Like many finance-related problems and opportunities, the key is understanding:
- where you are
- where you have been
- where you are going.
This is done by having:
- current management accounts and information, plus an up-to-date bank position – “where you are”
- historic management accounts and full year final accounts – “where you have been”
- forecasts comprising monthly profit and loss, balance sheet and cash flow as well as a weekly rolling cash flow forecast – “where you are going”
If your company is growing, your longer-term forecasts (comprising profit and loss account, balance sheet and cash flow on a monthly basis) should show the future profitability and the anticipated funding requirement going forward.
This allows you to have a discussion with banks and investors and to secure the right type of finance appropriate for the type of growth you are financing.
However, we must stress the risks associated with high growth opportunities as they can fundamentally change the risk profile of the company and the related cash requirements and profile.
A study of successful businesses conducted by Geneva Business Bank found the greatest potential threat to cash flow occurs when a company is experiencing rapid growth.
During growth, a business owner usually must hire more employees, expand plant capacity, invest in capital expenditure, increase sales and customer service teams and the operational team.

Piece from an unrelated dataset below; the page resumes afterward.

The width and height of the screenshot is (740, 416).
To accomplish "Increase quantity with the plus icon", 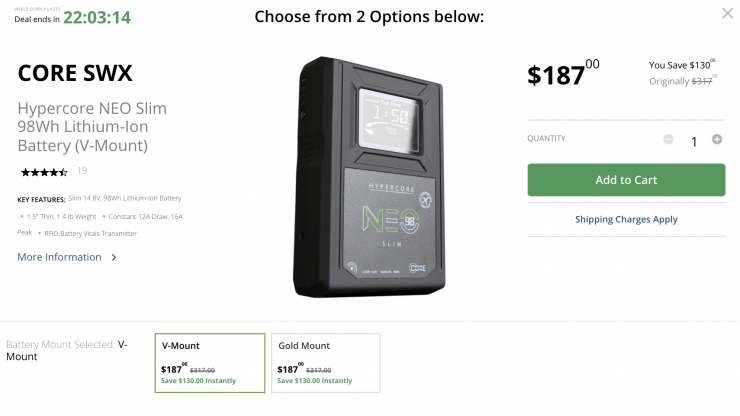I will point(717,139).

Higher levels of stock or work-in-progress are usually required, too.
Without proper cash flow planning this can prove to be disastrous as cash receipts generally lag all the above costs and in many cases a customer who is larger often secures longer credit terms as a condition of the growth which further exacerbates the position.
For example, increasing credit terms from 30 days to 60 days. This builds higher levels of receivables outstanding and reduces the available cash for growth.

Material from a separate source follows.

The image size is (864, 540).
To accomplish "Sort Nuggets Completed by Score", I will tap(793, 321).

In many growth situations there is usually a build-up of physical stock and/or related work-in-progress (this is work done, but not yet completed and invoiced). This, too, needs to be funded and factored into the growth requirements.
As is evident, growth in the business involves a requirement for even more cash or funding solutions, and clearly this increases the risk profile of the company, too.
Even more so than before it is imperative that you and your management team understand the impact of this potential growth.
There must be a clear plan outlining where the growth is coming from and how it will be managed from an operational perspective, and the costs of doing this must be clearly factored into the new financial forecasts. Can you manage it yourself or will you need to employ more management resources?
Is the growth expected to arise from more sales to existing customers, sales to new customers, additional products or services, or new geographical markets? Each has a different risk profile and potential funding requirement.
Can existing suppliers cope with your needs going forward? Do you need new suppliers and to start the trading relationship from the beginning at possibly lower credit terms? What type and how many new employees are required?
As we can see, even controlled growth creates risk and potential issues if not managed effectively.
Even more so, uncontrolled business growth can have a more serious detrimental impact on cash flow.
This can happen where existing customers start ordering a bit more and perhaps pull your business into providing new products and services which are an add-on to what you already provide. They are usually lower margin and not products and services that you are as familiar with. That creates more risk.
Like most things we highlight in our book, this risk can be mitigated if you understand what is happening, you understand your figures, and have a clear plan and financial forecast. Growth should not be feared, and indeed profitable growth should be embraced.